YOUR OBJECTIVE » Reproduce the lines below word for word, from the line with "Given: Switch to large thumbnails view icon" through the last line.

_____

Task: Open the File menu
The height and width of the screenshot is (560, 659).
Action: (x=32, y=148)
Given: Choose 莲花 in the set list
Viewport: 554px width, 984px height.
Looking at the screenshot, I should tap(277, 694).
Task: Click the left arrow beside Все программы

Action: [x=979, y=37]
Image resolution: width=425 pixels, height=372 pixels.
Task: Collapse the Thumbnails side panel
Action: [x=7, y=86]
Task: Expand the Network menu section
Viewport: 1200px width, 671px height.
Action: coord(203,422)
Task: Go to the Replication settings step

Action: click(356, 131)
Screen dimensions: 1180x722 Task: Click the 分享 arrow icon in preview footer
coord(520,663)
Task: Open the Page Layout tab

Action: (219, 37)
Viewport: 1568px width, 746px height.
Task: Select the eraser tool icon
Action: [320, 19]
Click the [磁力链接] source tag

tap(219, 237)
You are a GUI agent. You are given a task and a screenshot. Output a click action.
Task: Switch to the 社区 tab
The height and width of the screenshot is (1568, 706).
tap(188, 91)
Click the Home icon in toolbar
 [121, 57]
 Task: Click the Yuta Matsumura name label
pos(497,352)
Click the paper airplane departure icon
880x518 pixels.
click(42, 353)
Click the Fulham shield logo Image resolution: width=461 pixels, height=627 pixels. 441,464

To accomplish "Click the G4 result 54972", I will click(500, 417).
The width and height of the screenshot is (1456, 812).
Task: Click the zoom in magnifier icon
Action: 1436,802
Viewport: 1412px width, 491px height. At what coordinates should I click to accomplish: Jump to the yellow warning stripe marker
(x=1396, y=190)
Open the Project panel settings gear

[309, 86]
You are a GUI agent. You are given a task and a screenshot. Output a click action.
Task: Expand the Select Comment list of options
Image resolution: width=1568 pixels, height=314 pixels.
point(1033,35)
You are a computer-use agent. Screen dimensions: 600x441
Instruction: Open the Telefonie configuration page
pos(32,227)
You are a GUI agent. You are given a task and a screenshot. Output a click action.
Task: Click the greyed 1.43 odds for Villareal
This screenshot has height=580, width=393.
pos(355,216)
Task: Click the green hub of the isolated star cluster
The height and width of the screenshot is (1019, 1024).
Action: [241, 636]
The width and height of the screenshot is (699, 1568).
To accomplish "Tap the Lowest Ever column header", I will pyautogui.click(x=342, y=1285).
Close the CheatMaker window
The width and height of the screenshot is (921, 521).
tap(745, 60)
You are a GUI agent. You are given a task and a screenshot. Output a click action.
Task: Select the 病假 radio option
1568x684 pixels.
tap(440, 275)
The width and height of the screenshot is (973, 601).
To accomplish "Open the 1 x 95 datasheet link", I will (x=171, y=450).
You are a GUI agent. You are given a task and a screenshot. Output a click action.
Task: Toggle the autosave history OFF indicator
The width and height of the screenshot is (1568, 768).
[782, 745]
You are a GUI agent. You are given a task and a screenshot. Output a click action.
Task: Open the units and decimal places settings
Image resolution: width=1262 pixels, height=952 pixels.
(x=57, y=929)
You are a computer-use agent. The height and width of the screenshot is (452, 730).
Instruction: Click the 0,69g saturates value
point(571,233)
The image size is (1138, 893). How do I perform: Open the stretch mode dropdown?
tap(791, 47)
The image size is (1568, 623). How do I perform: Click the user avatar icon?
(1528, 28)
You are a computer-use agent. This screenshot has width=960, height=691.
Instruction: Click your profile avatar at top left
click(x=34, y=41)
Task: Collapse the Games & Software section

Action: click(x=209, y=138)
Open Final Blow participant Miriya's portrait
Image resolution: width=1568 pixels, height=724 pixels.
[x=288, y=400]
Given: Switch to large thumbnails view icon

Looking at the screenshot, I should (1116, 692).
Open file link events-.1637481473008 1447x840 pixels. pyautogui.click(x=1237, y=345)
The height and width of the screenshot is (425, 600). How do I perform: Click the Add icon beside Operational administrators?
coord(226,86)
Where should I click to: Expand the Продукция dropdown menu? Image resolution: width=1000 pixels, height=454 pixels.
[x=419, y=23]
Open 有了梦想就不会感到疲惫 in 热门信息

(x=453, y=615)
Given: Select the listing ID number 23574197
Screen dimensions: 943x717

_____

WRITTEN ANSWER »
Given: Switch to large thumbnails view icon

Looking at the screenshot, I should (1116, 692).
Open file link events-.1637481473008 1447x840 pixels. pyautogui.click(x=1237, y=345)
The height and width of the screenshot is (425, 600). How do I perform: Click the Add icon beside Operational administrators?
coord(226,86)
Where should I click to: Expand the Продукция dropdown menu? Image resolution: width=1000 pixels, height=454 pixels.
[x=419, y=23]
Open 有了梦想就不会感到疲惫 in 热门信息

(x=453, y=615)
Given: Select the listing ID number 23574197
Screen dimensions: 943x717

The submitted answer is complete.